Don’t expend words writing about quotes and sources. If you use words like “in the book My Big Boring Academic Study, by Professor H. Pompous Windbag III, it says” or “the following quote by a government study shows that…” you are wasting words that would be better spent developing your ideas.

Using about the same space as the original, see how MLA style helps an author devote more words to developing the idea more fully. We shall continue to revise the above example:

Before the invention of the typewriter, “an omnipresent metaphor” among professional writers concerned “a very male stylus” writing upon the passive, feminized “white sheet of nature or virginity” (Kittler 186). By contrast, the word “typewriter” referred to the machine as well as the female typist who used it (183).
This revision is perhaps a bit hard to follow, when taken out of context. But if you put a bit of introduction into the space you saved by cutting back on wasted words, the thought is clearer.
To Kittler, the concept of the pen as a masculine symbol imposing form and order upon feminized, virginal paper was “an omnipresent metaphor” (186) in the days before the typewriter. But businesses were soon clamoring for the services of typists, who were mostly female. In fact, “typewriter” meant both the machine and the woman who used it (183).
The above revision mentions Kittler’s name in the body, and cites two different places in Kittler’s text (identified by page number alone). This is a perfectly acceptable variation of the standard author-page parenthetical citation.

While MLA Style generally expects authors to save details for the Works Cited pages, there’s nothing wrong with introducing the work more fully — if you have a good reason to do so.

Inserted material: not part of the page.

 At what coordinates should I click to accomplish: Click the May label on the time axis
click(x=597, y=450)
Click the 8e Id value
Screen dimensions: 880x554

For example, in a paper on the history of the typewriter, you might want to refer to the typist who appears in T. S. Eliot’s poem, “The Waste Land.” If so, you should identify the source as a poem, so that reader won’t mistake the reference for an academic article. In a similar way, if your paper mainly cites poets, you might need to identify somebody else as an editor or literary critic. Or, perhaps you feel that a particular author’s nationality, ethnicity, gender, age, or education level may affect the relevance of a particular point raised by the author.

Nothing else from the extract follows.